Incontrando persone di diverse età, Shin’ichi affronta spesso il tema del ricambio generazionale, del passaggio di testimone, la fiducia verso i giovani, ma soprattutto l’importanza di identificare in maniera appropriata le modalità con cui portare avanti le attività, rispecchiando e rispettando adeguatamente i tempi in cui viviamo.
La grande filosofia di vita buddista e lo spirito Soka non cambieranno mai. I tempi, invece, cambiano radicalmente e rendono necessario un costante rinnovamento delle modalità in cui gestire incontri, sessioni di formazione e tutte le attività da svolgere, per poter impiegare metodi efficaci e proficui che siano al passo con i tempi. Le generazioni a venire hanno la missione di assumersi questa responsabilità con saggezza, apportando tutte le modifiche necessarie per fare sì che i corretti insegnamenti buddisti fioriscano eternamente (Ibidem, pag 93)
Come spiega Shin’ichi, la chiave vincente di tutto questo risiede nella lotta assidua dei giovani per diventare persone capaci, in grado di crescere successori, di coltivare spirito di gratitudine e di rinnovare sempre la propria fede. Inoltre, incitandoli a pregare sinceramente per la realizzazione di kosen-rufu, Shin’ichi incoraggia i membri di Yamaguchi a vincere nella loro vita e a creare un’organizzazione forte e incentrata sull’unità di itai doshin, a partire dai più giovani fino ad arrivare ai membri anziani o pionieri, affinché tutti possano sostenersi a vicenda nel rinnovare sempre il proprio voto di Bodhisattva.

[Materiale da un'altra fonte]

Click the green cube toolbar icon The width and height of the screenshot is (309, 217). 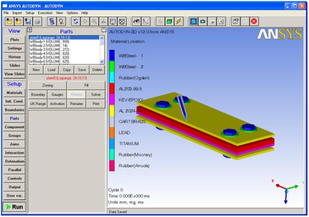click(x=169, y=21)
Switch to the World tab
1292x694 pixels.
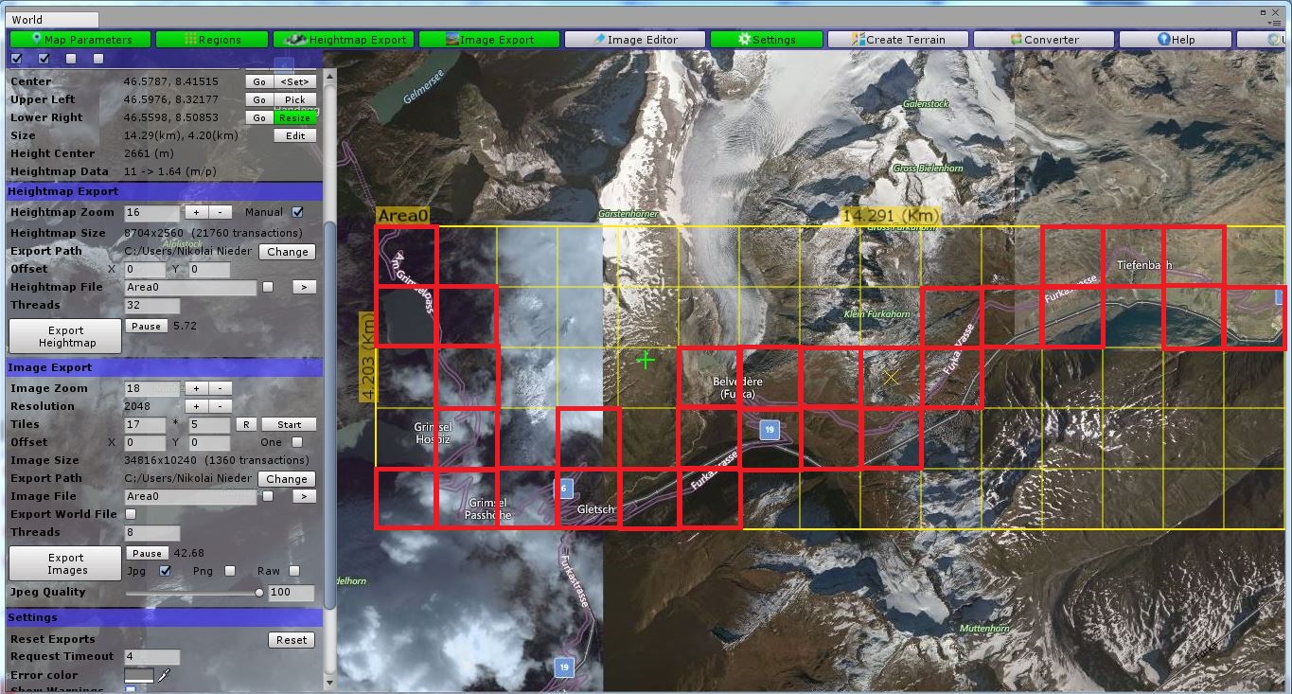(x=52, y=19)
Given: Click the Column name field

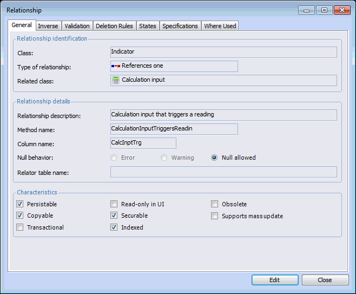Looking at the screenshot, I should (x=143, y=143).
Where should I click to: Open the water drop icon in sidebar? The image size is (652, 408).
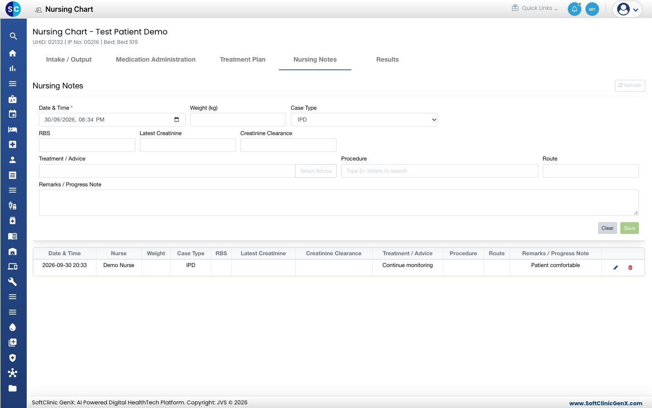click(x=13, y=327)
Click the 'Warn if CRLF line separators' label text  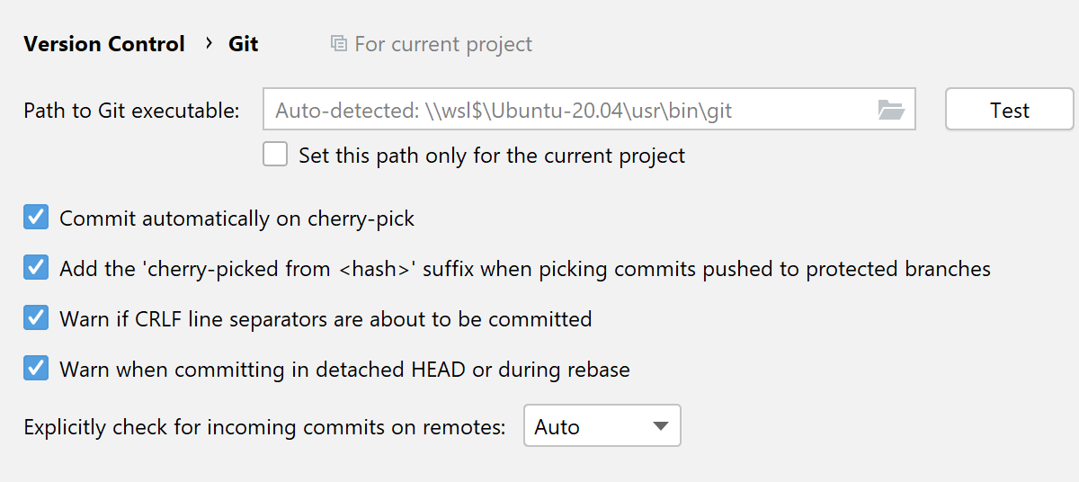[325, 318]
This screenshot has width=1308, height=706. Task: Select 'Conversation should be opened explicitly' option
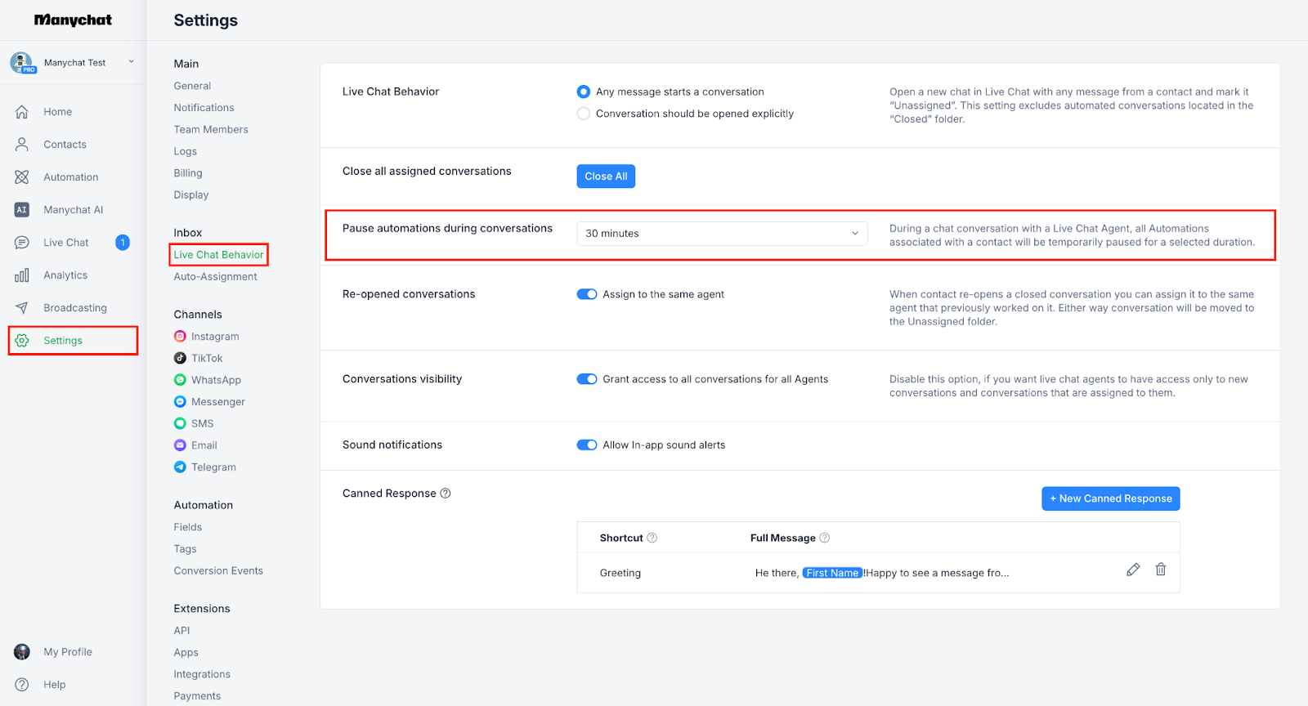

I giovani devono lottare assiduamente e diventare persone capaci. La negatività costituisce il più acerrimo dei nemici. Essi non dovrebbero mai abbattersi, neanche per il fatto di essere poveri o per non avere potuto frequentare le scuole migliori. I giovani Soka, che dedicano la loro vita a kosen-rufu, il più nobile degli ideali, dovrebbero essere sempre positivi e disposti ad assumersi una sfida dopo l’altra (Ibidem, pag 169)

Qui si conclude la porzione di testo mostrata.